LAMONGAN, Radar Lamongan – Musim penghujan mempengaruhi produksi garam. Salah satu petani garam di Brondong, Arifin membenarkan, produksi garam masih melandai. Intensitas hujan tinggi disertai angin, membuat proses produksi garam tidak bisa maksimal. Yakni tidak sampai 10 ton per bulan, khusus lahan pertanian garam prisma. Sedangkan, sejumlah petani garam manual belum bisa produksi.
‘’Kalau garam prisma bisa produksi setiap bulan, tapi sekarang tidak maksimal, karena hujan setiap hari,’’ tuturnya kepada Jawa Pos Radar Lamongan, kemarin (12/3).
Arifin menjelaskan, untuk petani manual puncak panen terjadi saat musim kemarau.
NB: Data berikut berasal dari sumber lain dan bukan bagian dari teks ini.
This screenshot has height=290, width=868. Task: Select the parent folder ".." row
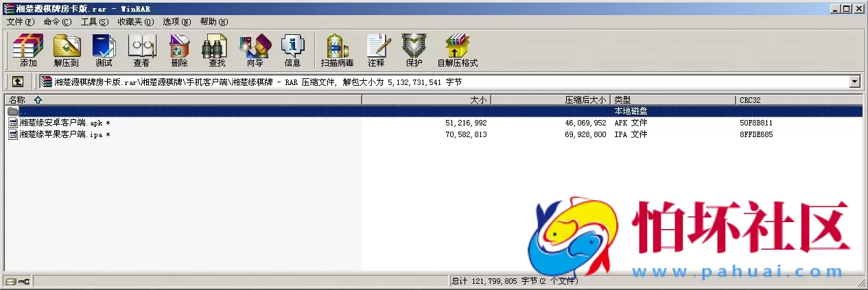click(x=21, y=111)
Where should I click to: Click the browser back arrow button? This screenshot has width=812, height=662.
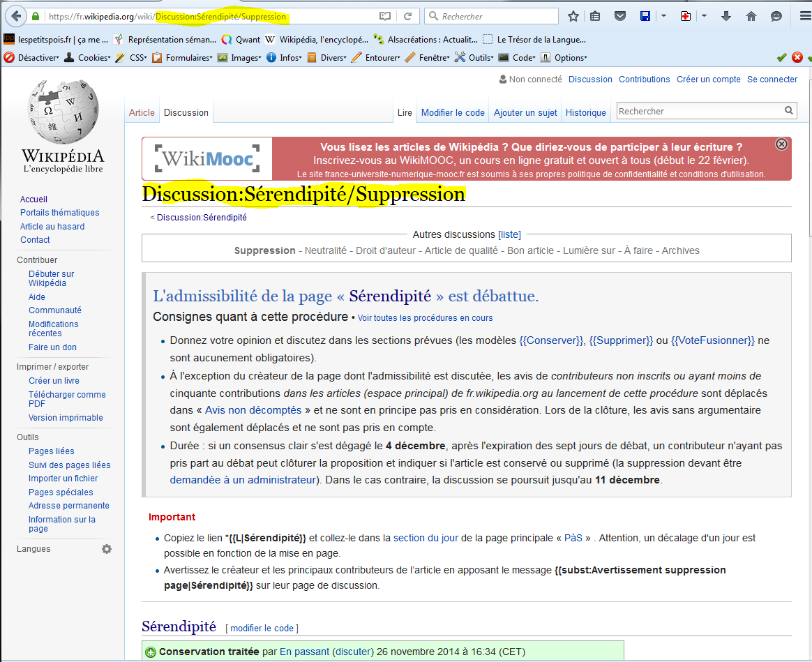(16, 16)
Sedangkan, saat musim penghujan biasanya baru menyimpan bahan baku air garam. Terkait harga, Arifin mengakui, produksi yang turun menyebabkan harga melambung. Garam industri misalnya, kini dibanderol Rp 5 ribu per kilogram (kg). Sedangkan produksinya dibeli Rp 4 ribu per kg.
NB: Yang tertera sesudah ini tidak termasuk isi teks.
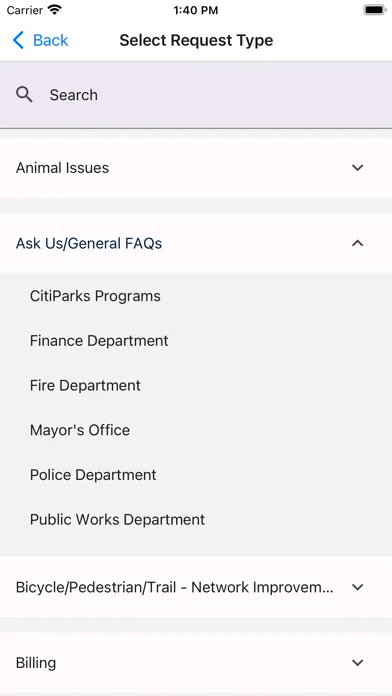
Task: Expand Bicycle/Pedestrian/Trail chevron arrow
Action: (357, 587)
‘’Alhamdulillah masih dibeli Rp 4 ribu. Semoga bisa meringankan beban petani garan prisma,’’ ucapnya.
Harga garam dalam beberapa waktu terus mengalami kenaikan. Arifin mengatakan, akhir tahun lalu harga garam sudah Rp 3 ribu per kg. Meski saat masa panen harga garam manual hanya di angka Rp 1.000 per kg. Namun, terus naik sampai sekarang di angka Rp 4 ribu per kg.
Menurut dia, cuaca sangat berdampak pada produksi panen petani. Pengalaman puncak panen tahun lalu, selama periode 110 hari mampu panen mencapai 100 ton per hektare. Tahun lalu, saat puncak panen hanya 15 ton, untuk garam manual. Sebaliknya, untuk garam prisma tetap terdampak, tapi tidak seperti yang manual.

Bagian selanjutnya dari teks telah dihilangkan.